Antonacci began with “Mandoline,” by Debussy. It was passable. The voice showed a lot of mileage on it. I thought, “I’ll stay for the first half of the recital and write a perfunctory paragraph in my chronicle.” But then something happened: Antonacci drew you in, with rare interpretive artistry. You could overlook every vocal or technical imperfection. Indeed, they were irrelevant. Antonacci was communicating the truth behind the songs. They had their maximum impact, in their music and their words. Also, she was not really singing art songs. She was singing songs, plain and simple. There was no real wall between the classical and the popular. Often, you heard touches of the cabaret, perfectly appropriate.
Respighi wrote a song called “Crepuscolo” (“Twilight”), to a poem by Antonio Rubino (1880–1964): “The day dies, and in the vast restless shade / A song of happiness trembles and saddens . . .” Antonacci was devastating in this moment. She obviously lives to communicate, in song.
I have said that she sang no opera—but, at encore time, the pianist started a familiar rhythm. Yes, it was the Habanera, from Carmen. Antonacci did not sing it according to Hoyle. Beckmesser, the fussbudget in Die Meistersinger, would have marked her down. But she sang the aria bewitchingly. It was on little cat feet. It prowled around, irresistibly. The Habanera was no longer a tired cliché but fresh and new. You got some of the thrill, perhaps, that you did when you first heard it.
In my business, you can get jaded and cynical. But then a Pahud or an Antonacci comes along and penetrates all that.

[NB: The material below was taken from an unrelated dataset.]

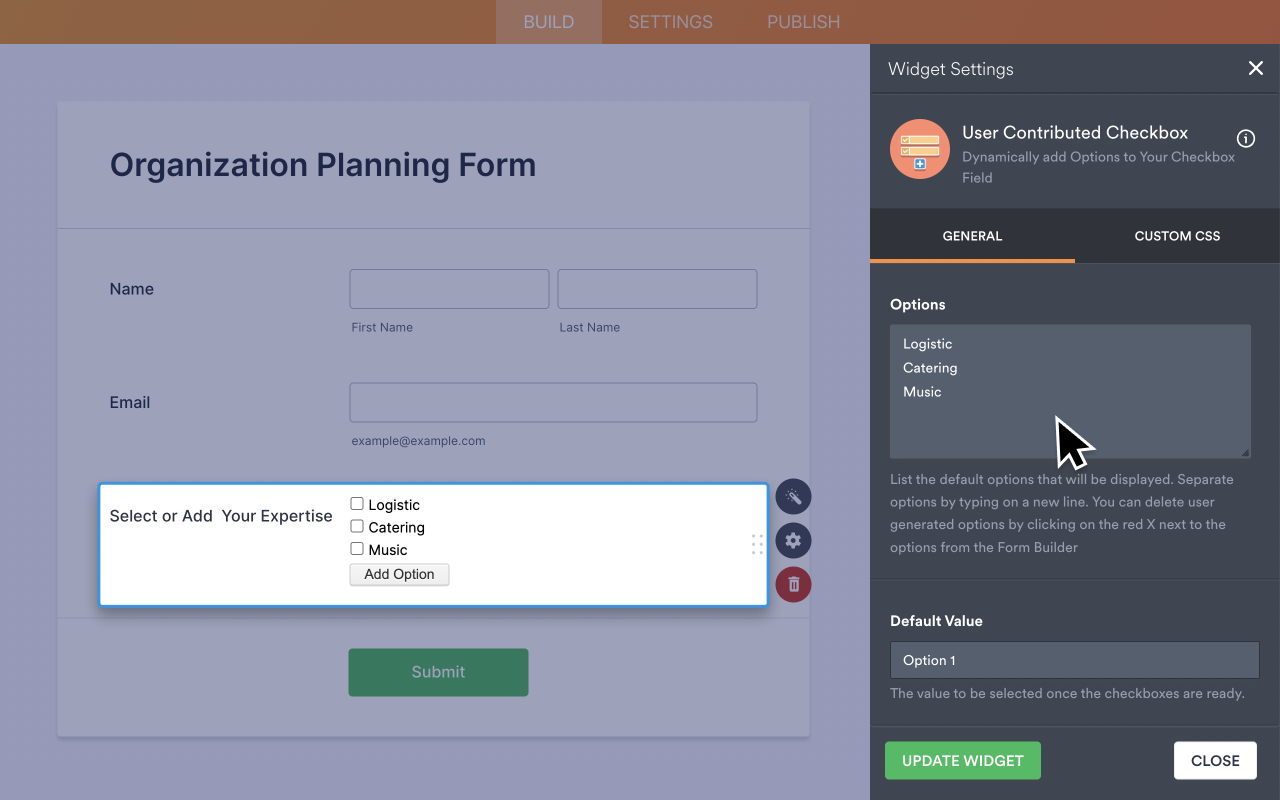The image size is (1280, 800).
Task: Open the PUBLISH tab
Action: coord(803,21)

A concert of the New York Philharmonic began with an oomp, an obligatory opening modern piece. It was Dark Waves, by John Luther Adams, an American composer not to be confused with the aforementioned John Adams, father of Samuel. The title of the piece—not in all smalls!—tells the story. The listener hears dark waves, and sometimes they have a physical effect. They can numb and stun you, but perhaps not pleasantly. The cellists are sawing away, minimalistically. I thought, “That’s a lawsuit waiting to happen, in this day and age: repetitive stress syndrome and all that.” To my ears, Dark Waves does not hold interest, but there are other ears, fortunately.
On the podium was Jaap Van Zweden, the Philharmonic’s music-director-to-be. He will have to conduct a lot of new music if he wants to get along in this town—if he wants the critical press off his back, that is. He will have to eat his vegetables, pay his dues. It’s not enough to be a great conductor. You have to be seen as “advocating for” whatever is au courant.
After Adams came Wagner, Act I of Die Walküre, the second opera in Wagner’s great tetralogy, The Ring of the Nibelung. When Wagner is performed in concert (apart from purely orchestral excerpts), it is usually this act. You need three singers, namely a Sieglinde, a Siegmund, and a Hunding. I will pass over our singers to concentrate on Van Zweden, for every concert he conducts has special importance. The reason is, you want to know what you’re getting—what the Philharmonic is getting in a music director.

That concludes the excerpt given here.